社員食堂の現状と問題点 下請け感からの脱皮を

1993.05.17 28号 15面

コントラクトフードサービスは、原則的には、企業と給食業者との間で契約されるもので、大きくわけると単価契約と委託管理費契約で行うことになる。

単価契約は①材料費と加工費を含めた一食当りの販売価格について、給食業務一切を請負うもの(最低でも一回の食数が三〇〇食以上)②委託企業が施設とそれに要する維持費を負担、それにより社員の自己負担分は市価より安くなる③委託管理費契約に比べると、委託企業の負担額は若干割高、一般的にはこの増加分を「食事補助金」として委託企業が直接受託者に支払っている④受託者は安定した管理費収入が得られないため、市中の営業的性格を強めるが、それだけに顧客ニーズに合わせた営業ができる。

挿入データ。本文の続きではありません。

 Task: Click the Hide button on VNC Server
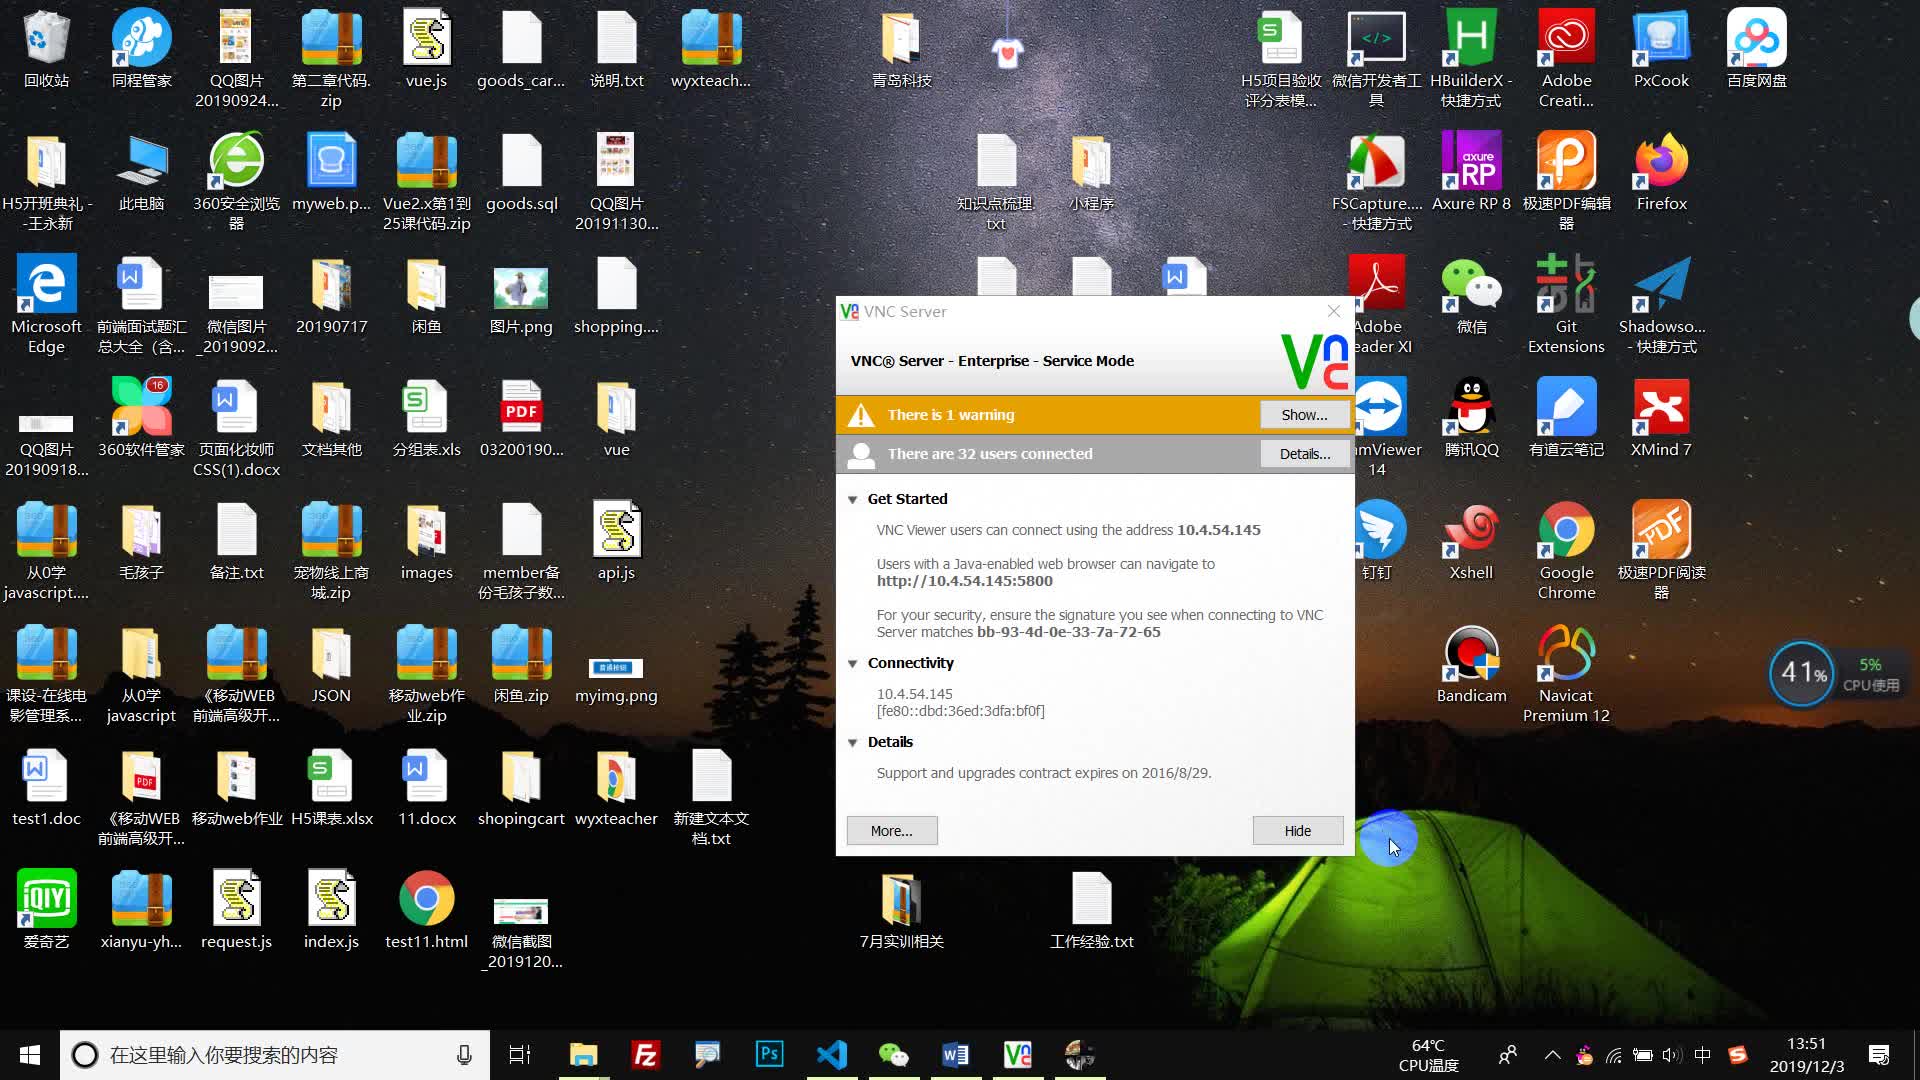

一方、委託管理費契約は①食堂運営管理に要する人件費プラス経費プラス受益者利益を見積り、月額金額を算出して定額管理費とし、受託者に支払う方法②委託企業は食事料金として、純材料費だけを支給、つまり受託者は一定額の管理費と売上げを収入として受け取る③委託者は、定額管理費を支払うことにより社員の負担額は軽減されるうえ、料理単価イコール材料費となるため、適正な食単価で運営されているかどうかの判定が容易である(一般的に一回の食数が最低一〇食以上)、このように、委託管理費契約という形での利益確保の中で、業務を行ってきたために調理下請け企業的な業容から脱皮することが遅れ、外食産業からの新規企業の進出になかなか対応ができず、結果的に既存の得意先を守ることだけに精を出し、自主性のない消極的な企業姿勢を取り続ける企業もまだまだ数多いのが現状である。

しかし、より豊かな食事を求める潮流に沿って、献立の質と種類、適温管理、食事の提供方法、食堂ホールのレイアウトと、生産方式に改革が加えられ、ここ数年でコントラクトフード業界も格段の変化をとげている。いままでは、契約に守られているという意識があり、これが努力をおこたる最大の原因となっていた。

しかし、コントラクトフードの先進国であるアメリカでは、サービスなどが悪いと簡単に契約を打ち切るということで、このためアメリカの給食業者は、ありとあらゆるサービスを展開する。それがコントラクトフードサービスの質を押し上げているともいえる。

日本も、ここ数年でアメリカ方式を採用する企業もでてきて、契約したからと安心できない部分がでてきた。企業は、社員食堂の設備を人材確保の大きなPR効果もねらっている。また、そのビルの付加価値を大きくするという考え方もあるからである。一方、その反対も当然出てくる。例えば、給食業者が、どうしても採算があわないとなれば、契約を逆に打ち切って徹退するケースである。この事例も最近、多くなってきている。企業側は給食業者に対してメニューの品質を高めるといいながら、材料費の値上げは認めない、それで素材が悪いとか、いろいろいわれると赤字のたれ流しで、続ける必要はないではないかという判断が当然でてくる。そこで契約解除である。やはりコントラクトフードサービスは相互の信頼関係で成り立つということである。